* [Saved entries]
'''

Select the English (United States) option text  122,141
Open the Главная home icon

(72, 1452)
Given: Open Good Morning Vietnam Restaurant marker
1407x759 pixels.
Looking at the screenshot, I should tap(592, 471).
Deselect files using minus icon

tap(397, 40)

'''

Give the lines from the one containing "Given: Open Good" through the end of the entries again, exactly as written and with no other lines.

Given: Open Good Morning Vietnam Restaurant marker
1407x759 pixels.
Looking at the screenshot, I should tap(592, 471).
Deselect files using minus icon

tap(397, 40)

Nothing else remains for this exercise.